Der AVCON-Stecker (links) neben seinem Nachfolger, dem SAE J1772-Stecker (rechts).

Am 28. Juni 2001 verabschiedete das einflussreiche California Air Resources Board den leitungsgebundenen Stecker als Standard, unter Berufung auf geringere Kosten und höhere Langlebigkeit. Infolgedessen wurde die Produktion des Magne Charge-Paddels bis zum darauffolgenden März eingestellt.
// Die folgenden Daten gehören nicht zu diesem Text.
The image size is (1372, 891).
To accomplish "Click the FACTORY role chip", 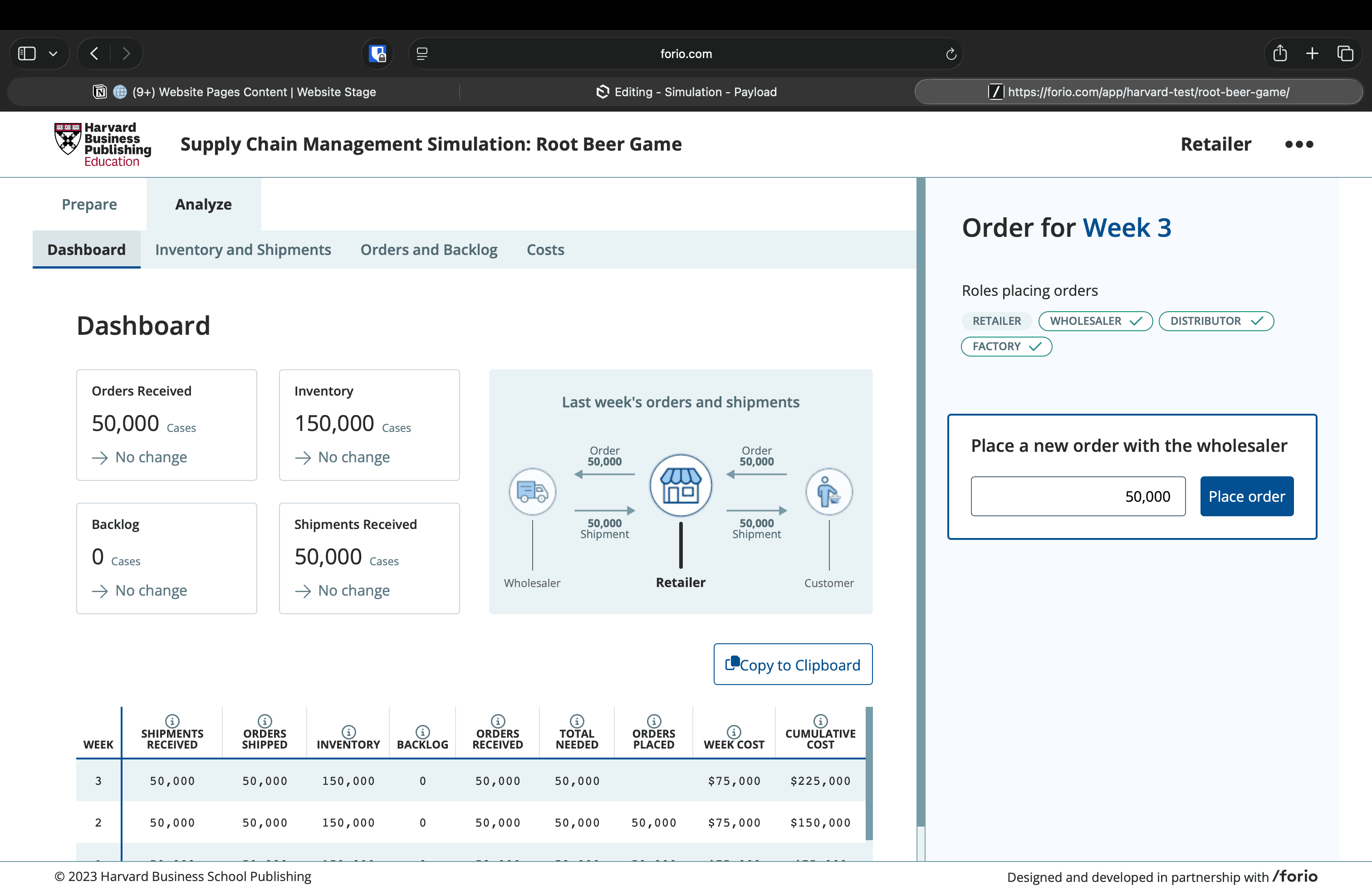I will tap(1006, 346).
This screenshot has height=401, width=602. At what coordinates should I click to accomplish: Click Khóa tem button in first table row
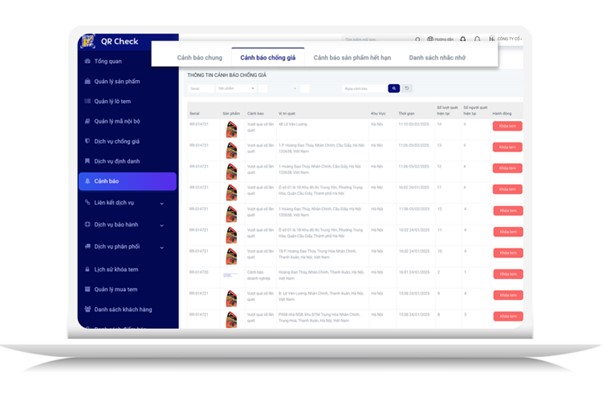[507, 126]
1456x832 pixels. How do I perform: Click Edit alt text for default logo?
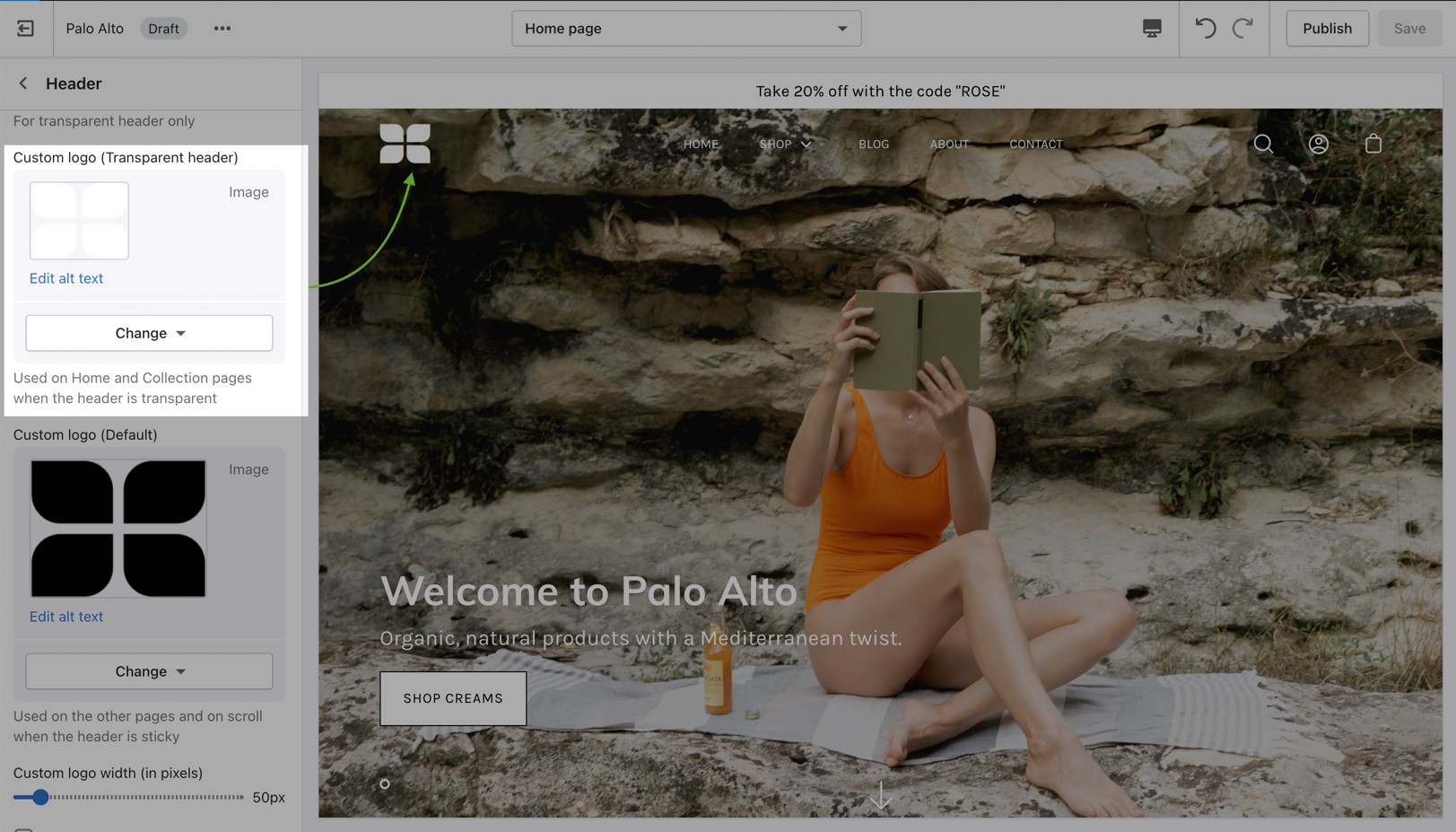tap(66, 617)
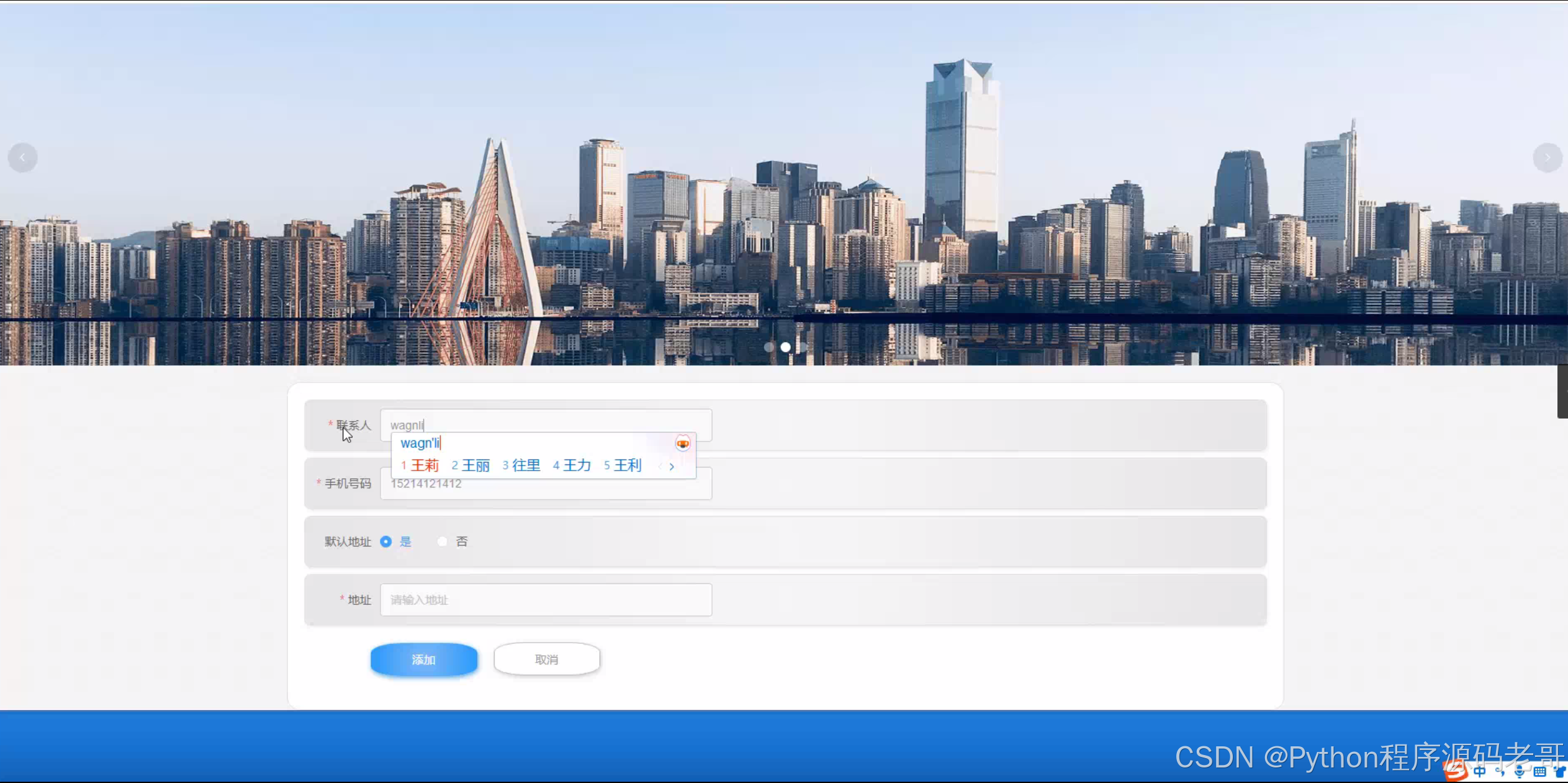Choose candidate 4 王力
The width and height of the screenshot is (1568, 783).
pyautogui.click(x=576, y=466)
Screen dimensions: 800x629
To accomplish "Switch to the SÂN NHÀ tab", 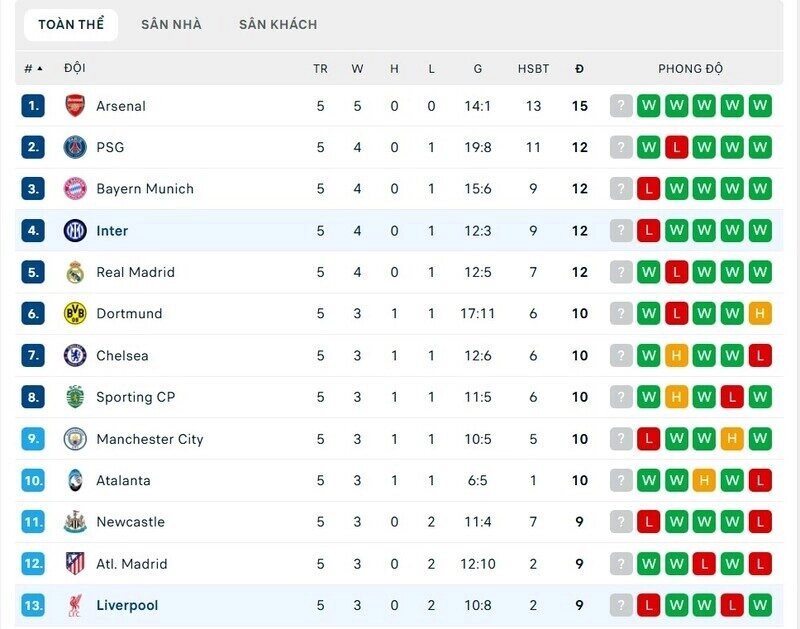I will pos(170,24).
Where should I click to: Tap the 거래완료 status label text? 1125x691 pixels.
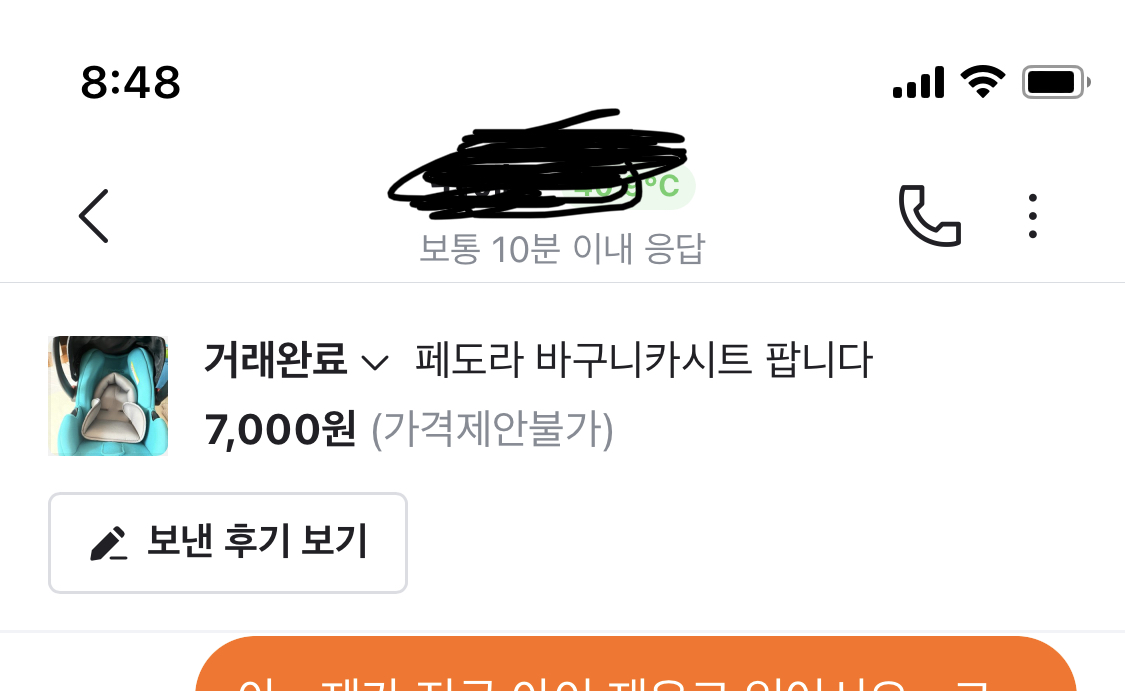click(x=276, y=359)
Drei leitungsgebundene Stecker existierten zu dieser Zeit, jeweils benannt nach ihren Herstellern: Avcon (auch bekannt als „butt-and-pin“, verwendet von Ford, Solectria und Honda), Yazaki (auch bekannt als „pin-and-sleeve“, am RAV4 EV) und ODU (verwendet von DaimlerChrysler). Der Avcon-„butt-and-pin“-Stecker unterstützte sowohl das Laden der Stufe 2 als auch der Stufe 3 (DC) und wurde ursprünglich im Anhang der ersten Version (1996) der empfohlenen SAE J1772-Praxis beschrieben. Die Version von 2001 verschob die Steckerbeschreibung in den Hauptteil der Praxis und etablierte ihn als De-facto-Standard für die Vereinigten Staaten. Der IWC empfahl den Avcon-Stecker für Nordamerika basierend auf Umwelt- und Langlebigkeitstests. In der Anwendung nutzte der Avcon-Stecker vier Kontakte für Stufe 2 (L1, L2, Pilot, Erde) und fügte fünf weitere (drei für serielle Kommunikation und zwei für DC-Strom) für Stufe 3 hinzu (L1, L2, Pilot, Com1, Com2, Erde, saubere Daten-Erde, DC+, DC−). Bis 2009 hatte der J1772 jedoch den runden „pin-and-sleeve“-Stecker (Yazaki) als Standard-Implementierung übernommen, wodurch der rechteckige Avcon-Stecker obsolet wurde.